Erinnert uns Barnabas nicht vielleicht an Osorio? Oder ist es vielleicht Osorio, der uns an Barnabas erinnert? Osorio verließ seine Familie und seine Heimat als Consolata-Missionar, bereit, überall hin zu gehen, wohin ihn der Heilige Geist führte. Als ich ihn eines Tages im Oktober 2023 in mein Büro rief, dachte er, ich bräuchte einen Bericht über die Kirchsprengel, mit denen er sich befasste. Er kam und sprach (ausführlich). Es war schwierig, ihn zu unterbrechen. Als er schließlich innehalten musste, um Luft zu holen, nutzte ich den Moment. Ich teilte ihm mit, dass Papst Franziskus ihn zum Weihbischof von Maputo ernennen wollte. Dann herrschte Stille, ein leerer Blick, und er brach in Tränen aus. Er bat um Zeit zum Beten und Nachdenken. Am nächsten Tag sagte er demütig „Ja“. Dann bat er mich, bei seiner Bischofsweihe die der Hauptkonsekrant zu sein. Als Mitarbeiter war das Dikasterium sein Begleiter bei seiner Mission. Nun, als Bischof, wünschte er sich, dass das Dikasterium ihn auf diesem neuen Weg begleiten würde. Wie Barnabas suchte auch Osorio Mitarbeiter und Freunde für seine Mission – seinen Paulus, Markus, Timotheus und so weiter. Für Osorio war Mission nicht nur Arbeit, sondern Freundschaft mit dem Herrn, die Freundschaften mit anderen Missionaren entstehen lässt. Freundschaft gehört zu jeder Missionsreise dazu. Erinnern Sie sich, wie Osorios Freundschaft und Herzlichkeit Ihre Mission im Dikasterium bereichert haben.
Schließlich gibt Jesus im Evangelium eine überraschende Beschreibung von Mission: „Umsonst habt ihr empfangen, umsonst sollt ihr geben“. Gewiss, die Apostel sind zu bestimmten Aufgaben berufen: das Reich Gottes zu verkünden, Kranke zu heilen, Tote aufzuerwecken, Aussätzige zu reinigen und Dämonen auszutreiben.
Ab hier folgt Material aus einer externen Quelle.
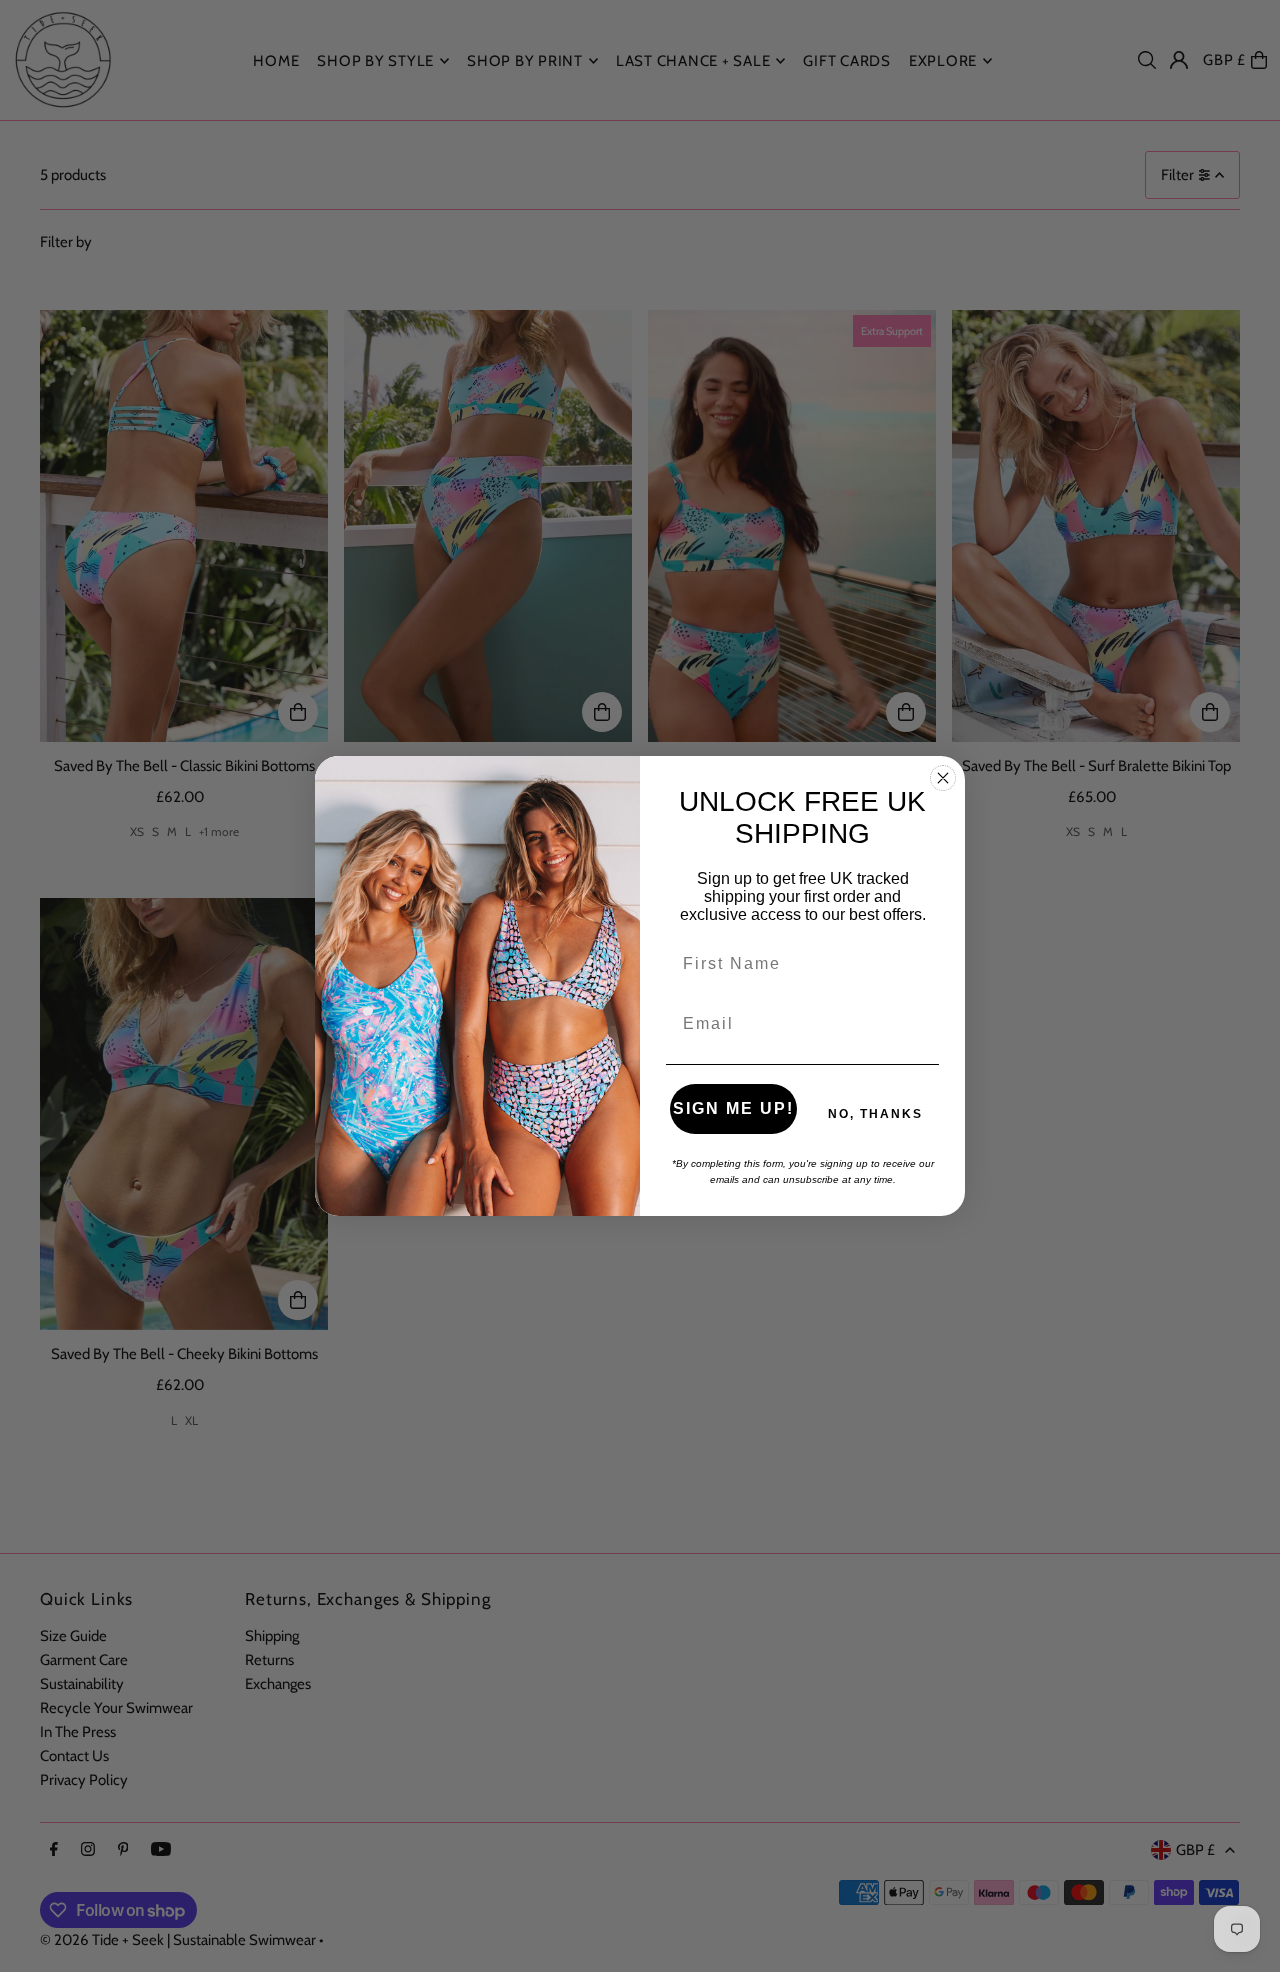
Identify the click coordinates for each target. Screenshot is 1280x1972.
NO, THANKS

Doch Grundlage all dieser Aufgaben ist die Gabe des Reiches Gottes, die Gabe des Evangeliums, die Gabe der Berufung des Herrn, die Gabe der Freundschaft mit dem Herrn, die Gabe des Vertrauens zu Jesus und die Gabe der Teilhabe an seiner Mission. Mission besteht darin, anderen die Gabe, die wir von Jesus umsonst empfangen haben, umsonst weiterzugeben. Wir müssen uns auf die Gabe Jesu verlassen, nicht auf Silber, Geld, Gewänder, Sandalen oder einen Stab. Mission besteht nicht darin, die eigenen Fähigkeiten unter Beweis zu stellen und die Leistungen anderer zu übertreffen. Lasst uns die Gabe des Glaubens wertschätzen, indem wir sie als Geschenk weitergeben.
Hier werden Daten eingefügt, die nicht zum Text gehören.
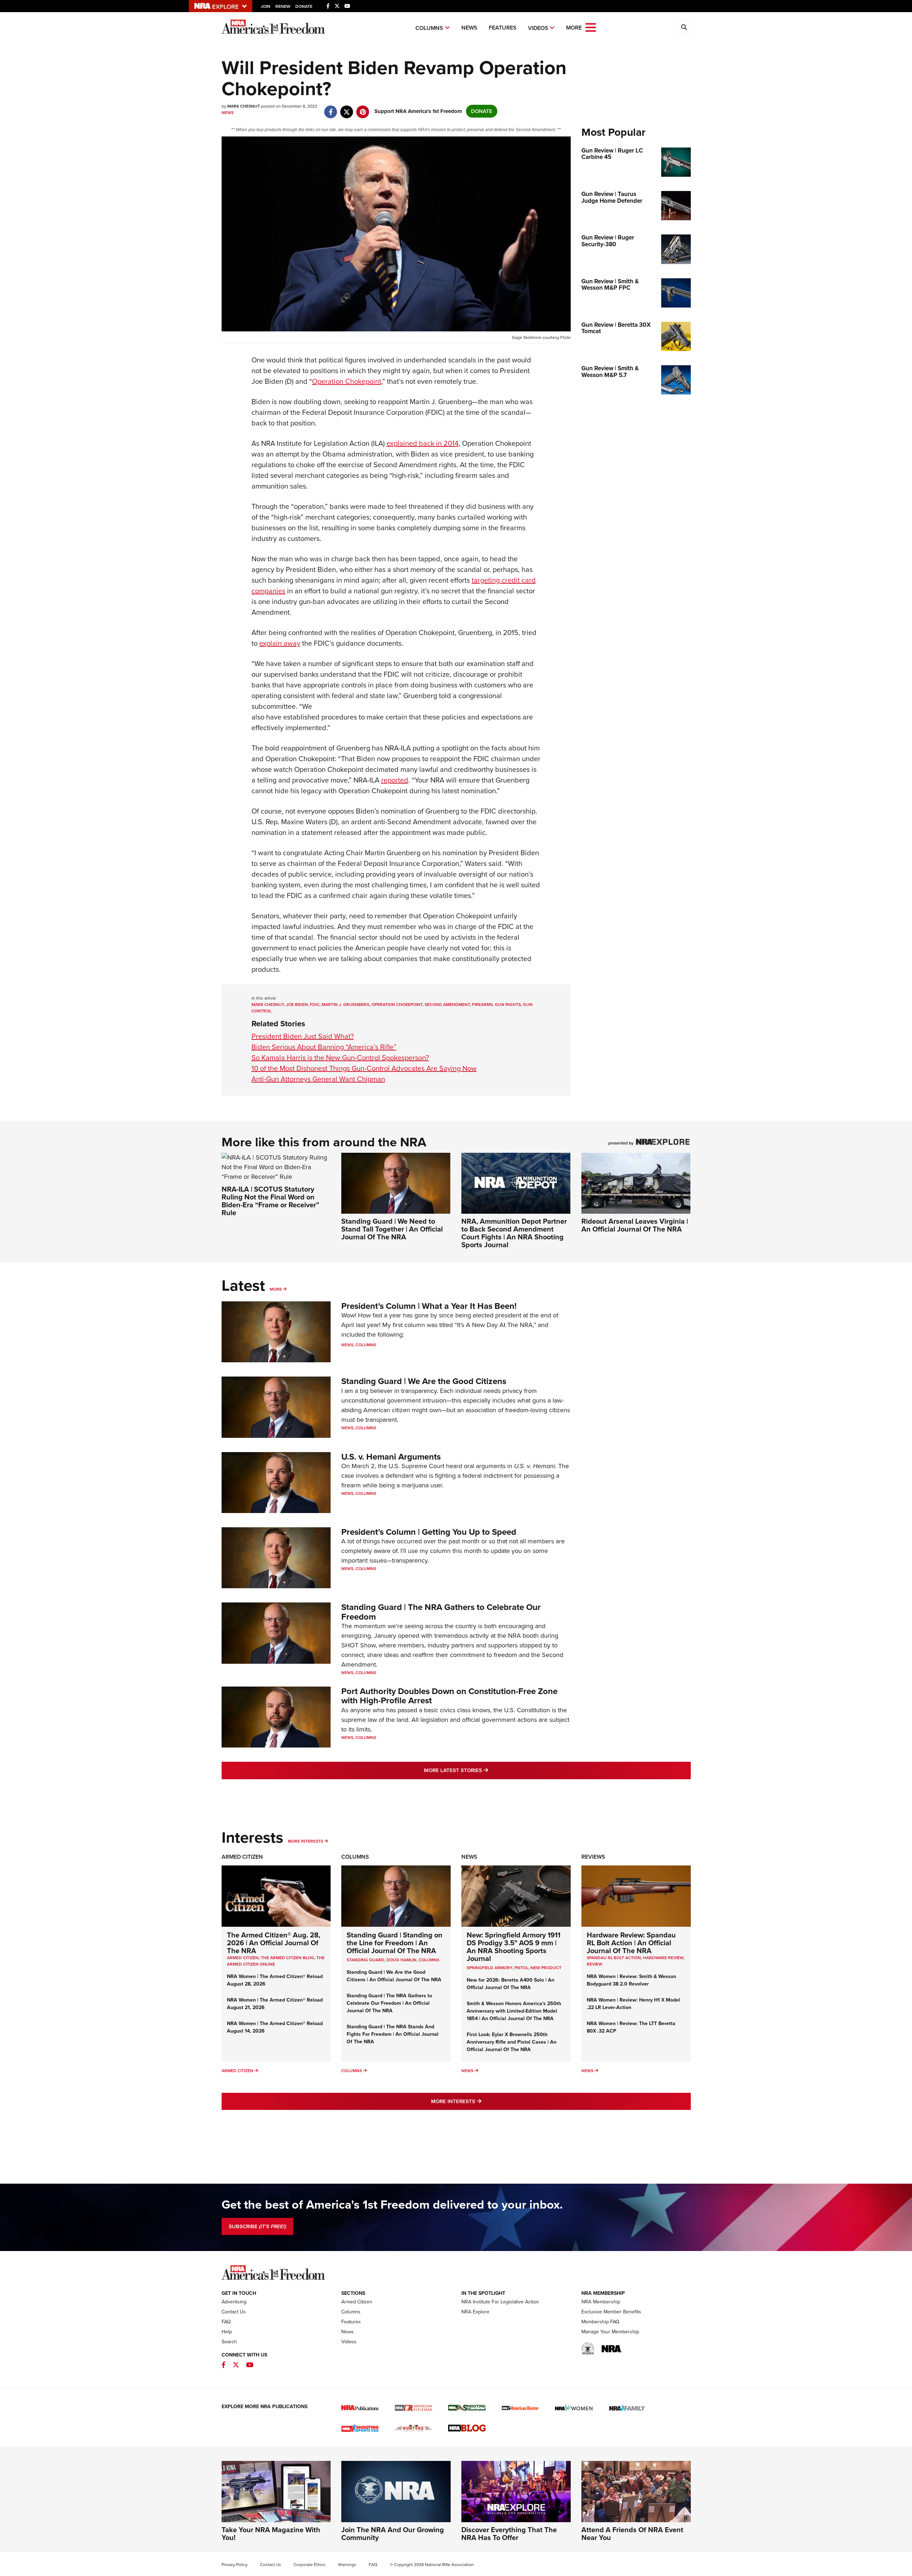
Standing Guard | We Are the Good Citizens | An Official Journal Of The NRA (394, 1975)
Wir waren Zeugen der Begeisterung und Freude, die Osorio jedes Mal empfand, wenn er das Wort Gottes verkündete. Er wurde nie müde, Bibelstunden, spirituelle Einkehrzeiten und Exerzitien zu organisieren. Die Gabe, die er umsonst empfangen hatte, gab er umsonst weiter. Deshalb sind wir alle fassungslos und tief betroffen von seinem gewaltsamen Tod. Wie konnte ein Mann wie er, der so großzügig ein Lächeln, das Wort Gottes und das Reich Gottes der Gerechtigkeit schenkte, ein so tragisches Ende finden? Wir wissen es noch nicht, und vielleicht werden wir es nie erfahren. Doch wir halten fest an Jesu Worten im Evangelium: “ Wenn ihr in ein Haus kommt, dann entbietet ihm den Gruß. Wenn das Haus es wert ist, soll euer Friede bei ihm einkehren. Wenn das Haus es aber nicht wert ist, dann soll euer Friede zu euch zurückkehren“. Lieber Osorio, du wirst des Friedens nicht beraubt werden. Der Friede Jesu wird zu dir zurückkehren. Ruhe in Frieden.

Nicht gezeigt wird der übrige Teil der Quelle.